Puntualmente, abogamos por la protesta, por la desobediencia civil (utilizadas aquí como sinónimos), como un mecanismo democrático para manifestar inconformidad frente a medidas injustas que atentan contra la dignidad y la integridad de las personas.

El pasado 12 de febrero en la mañana los usuarios de Transmilenio decidieron manifestar su inconformidad con el bloqueo de las estaciones ubicadas en Soacha. El mal servicio y la inoperancia del sistema, no la acción de “agitadores profesionales” -como se ha dicho en más de una ocasión-, desencadenaron la protesta, aquel signo de que la paciencia de quienes usamos este medio de transporte ha llegado a su fin.

Como era de esperar, la reacción de la fuerza “pública” no tardó y con la excusa de “proteger” el derecho a la movilidad arremetió contra los manifestantes con la violencia propia de agentes entrenados, armados y acorazados. Es paradójico que bajo esta consigna se agreda a quienes, con toda razón y conocimiento de causa, reclaman un mejor trato, un servicio digno y, ante todo, ser escuchados. La protección estatal ha cobijado únicamente a la empresa y no a los usuarios. De ahí que sea punible no solo el ataque, sino todo tipo de inconformidad al sistema de transporte, mientras que los daños que causa a las personas quedan reducidos a simples quejas particulares o a problemas de “cultura ciudadana”. ¿En dónde queda el objetivo de la policía de proteger a los ciudadanos cuando criminaliza a los oprimidos?

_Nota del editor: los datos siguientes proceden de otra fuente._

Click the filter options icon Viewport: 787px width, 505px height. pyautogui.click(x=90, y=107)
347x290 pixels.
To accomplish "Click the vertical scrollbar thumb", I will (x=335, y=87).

Este es un primer aspecto de la discusión pública en torno a las protestas: si están o
no justificadas. Para ello, vamos a lo general. Pensemos en una sociedad que pretenda ser democrática, como, según nos dicen a diario, es la nuestra. Claro, esto no implica que creamos cándidamente que la pretensión es ya un hecho. No. Ingenuo sería suponer que en Colombia se respetan las condiciones mínimas de la democracia. Pero sus instituciones se edifican al menos en esa pretensión. Si no se acepta esto, todo el ejercicio político de este país se revelaría como un completo fraude, como una farsa de la más baja categoría. Para muchos puede que esta sea una realidad indudable, pero como la idea es dialogar con la institucionalidad, partimos de ese supuesto con la advertencia antes enunciada. En estos términos, ¿qué función cumple la protesta y la desobediencia civil en una sociedad justa? Desde una perspectiva política liberal, tal como la concibe Rawls, la desobediencia civil razonada y meditada no solo es legítima, sino que funciona como un elemento de regulación sobre las instituciones y un mecanismo de defensa frente a leyes injustas.

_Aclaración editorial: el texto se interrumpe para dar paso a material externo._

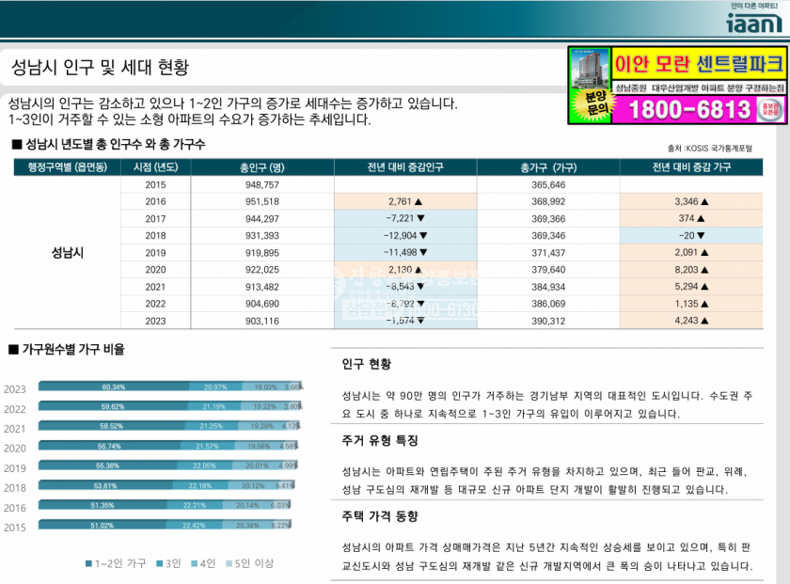Open the 이안 모란 센트럴파크 banner title

[697, 66]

De acuerdo con este autor: “Al participar en la desobediencia civil, tratamos de apelar al sentido de justicia de la mayoría (…) Llamamos a los demás a que reconsideren, que se pongan en nuestro lugar y reconozcan que no pueden esperar que consintamos indefinidamente en los términos que ellos nos imponen”. La desobediencia civil es un arma contra la injusticia en una sociedad democrática (o que pretenda serlo). Insistimos en este punto para refutar la idea de que abogar por la protesta está ligado a la subversión violenta del orden establecido, a iniciativas comunistas o a la defensa de actos vandálicos. En verdad, es todo lo contrario, es una defensa de los principios de libertad e igualdad sobre los que descansa la Constitución colombiana. En este orden de ideas, deslegitimar la protesta es minar las bases constitucionales, es defender la injusticia y las posibilidades de denunciarla. Deslegitimar la protesta social es cerrar la posibilidad de un diálogo y, por consiguiente, incitar a la violencia.

El segundo punto de discusión tiene que ver con esa posibilidad de dialogar. Se ha dicho que las vías de hecho no son la solución, sino el diálogo, pero, ¿qué espacios efectivos se han abierto para este propósito? Cuando se inicia la protesta, ¿la actitud es el diálogo? Realmente no. La represión y la criminalización de las demandas sociales han sido las únicas respuestas.

El diálogo se trunca desde el momento en que se impide hablar al otro, cuando se cierran los espacios para ello y se lo trata como criminal. Se ha argumentado la presencia de “vándalos” que no están interesados en defender una idea, sino en destruir. Y es parcialmente cierto. Es insensato negar que hay agentes interesados en destruir, que se enfocan en la rapiña que deja “pescar en río revuelto”, como se dice, pero lo es aún más asumir que todos aquellos que protestan responden a esos intereses. Si se repudia la respuesta violenta de la gente, ¿cómo se puede reaccionar cuando la demanda de diálogo se responde con la violencia oficial? ¿Cómo tendrían que actuar entonces personas desarmadas ante cuerpos armados que no han sido entrenados precisamente para escuchar y mediar? Si la apuesta es la violencia, no se puede esperar una respuesta que no lo sea. Si el Esmad recurre a la fuerza bruta para disuadir a quienes buscan ser escuchados porque su voz ha sido ignorada, no pueden esperar que la respuesta a esa agresión sea enteramente pacífica. La policía también provoca la violencia y en una medida bastante grande. Si se acusa de daño al bien ajeno y desorden público, ¿cómo llamar al daño que genera la policía en la persona y en el bien de quienes protestan? No es posible permanecer impasible ante el espectáculo bochornoso de un conjunto de agentes armados arremetiendo contra los civiles -hombres y mujeres- desarmados y aislados. Claro, los policías también son ciudadanos y no merecen ser violentados, pero eso ya es un delito y tiene consecuencias penales, mas la violencia oficial se encubre y sus víctimas tienden a no visibilizarse.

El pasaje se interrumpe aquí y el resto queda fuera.